Так вроде, когда он был маленьким, его научили в лесу говорить… Дикость и темнота, разумеется, но сейчас не до насмешек над деревенской «неученостью». Далее надлежало поднести лесу дар – и он оставил у коряги шариковую ручку. А когда уходил от коряги, то крестился по «ведовской» науке и бормотал:
– Иже си на небесах… да светится имя твое…. Иже си на небесах… да светится имя твое…
Продолжения он не помнил, молитв он не знал…
Вдруг он вышел на полянку и узрел солидный, явно недавно установленный здесь, одинокий крест из дерева под двухскатным козырьком крыши. А у креста в зарослях камыша журчал по горке из камешков ручеек, била, как из пляжного, советских времен, фонтанчика, струйка воды! Он подбежал к родничку, упал пред крестом на колени и стал жадно глотать воду. «Ничего вкуснее отродясь не пил!»
– Ой! – вдруг вскрикнул голосок.
Он, поднявшись, обернулся – в шагах пятнадцати от него, за камышом, стояла женщина в русском народном одеянии: красноватый сарафан, расшитые «крестиком» рукава рубахи; а на голове повязан цветастый платок. Она оторопело разглядывала его, он – ее. «Лет тридцать, не писана краса, но симпатичная, брюнетка… в теле бабенка… в ее руке деревянное ведро, на ногах красные "боярские" сапожки… Ходячий краеведческий музей…»

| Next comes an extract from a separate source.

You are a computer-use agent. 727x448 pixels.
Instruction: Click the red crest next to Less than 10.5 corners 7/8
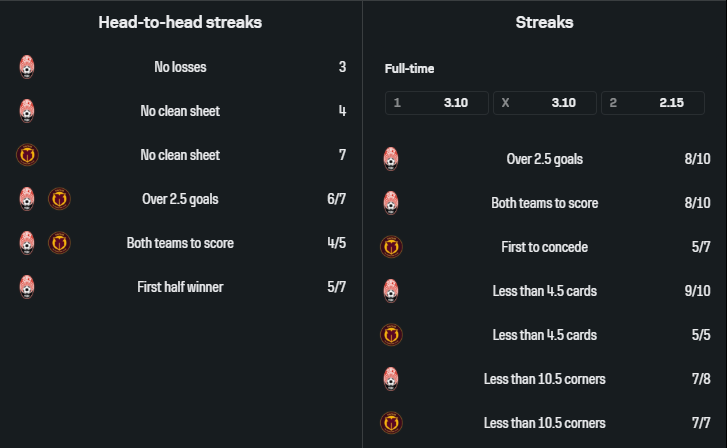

– Эээ, – первым попытался заговорить он и неожиданно для себя выдал: – Битте-дритте, фрау-мадам!
Женщина, бросив ведро, завизжала и пустилась наутек.
– Немцы! Немцы! – испуганно орала она.
– Эээ, стой, – побежал за ней он. – Какой я немец?! Я русский! Стой же, барышня!
Бегала барышня лучше него. Минуты через три он понял, что не может дальше – дыхалки не хватает. Держась за правый бок, он спешил за огоньком красного сарафана, спотыкаясь в больших ему сапогах и выкрикивая:
– Не бросай меня! Умоляю! Я русский, дура! Я не помню ничего! Я же пропаду! – упал он на колени среди исполинских сосен. – Спаси же меня! Пожааалуйста… – опять неожиданно для себя разрыдался он.
Женщина остановилась в отдалении. Постояла, поглядела на него с минуту и выкрикнула:
– Здесь сиди! Жди!
*
Ждать пришлось недолго. И получаса не прошло, как женщина привела трех бородатых мужиков. «Ильи Муромцы деревенского пошиба, с лопатами, – боязливо думал он, рассматривая их хмурые лица. – Лопата-то в умелых руках, оружие, как меч, грозное. А после могилку мне здесь же выроют…»
– Пшли, – басом приказал «главный Муромец». – И помалковай, итарвент.
«Итарвент» благоразумно послушался.
Привели его к окраине деревни – там на пустыре, среди кочек и бурьяна, толпился «сельсовет» – человек двести: мужики, старики, юноши. Все одеты просто, серо, у всех штаны заправлены в сапоги. Отдельно «скучковались» женщины и пара старушек. Тоже в весьма простых, неброских цветов, платьях. Знакомая брюнетка единственная ярко выделялась из блеклой толпы на этом собрании. Председательствовал же столетний, да бойкий, с прямой спиной, авторитетно белобородый дед, опрятно подстриженный и облаченный в длинное, черное, тоже опрятное платье. «Поди, местный поп».
– И чьих ж ты таких, немец, будёшь? – спросил дед.
– Да не немец я! Русский я! Родненький! Свой!
– Звать как?
– …Иваном.
– Хе! – крякнув, хитро прищурился дед. – А фамильё?
– Эээ… Не знаю… Я не помню ничего толком! Не знаю, как здесь очутился. Не помню, кто я и как раньше жил… Но я русский! Русский! О! Плачидо я, наверное. Помню, что на «О» моя фамилия заканчивалась.
– Скидывай свою мундиру, – приказал дед. – Глянем, какой ты плачидо…
Новоиспеченный Иван снял ватник и просторный мундир. «Женская кучка» заохала, увидав его истощенную, ребристую, как батарея, грудь.
– Цыц! – грозно прикрикнул на женщин дед, мгновенно оборвав этот приступ сердоболия. После дед брезгливо взял мундир, потеребил его немного и торжествующе им потряс перед Иваном. – Вот! – указывал он на подкладку. – «Хер» намалевано! – швырнул дед мундир Ивану почти что в лицо.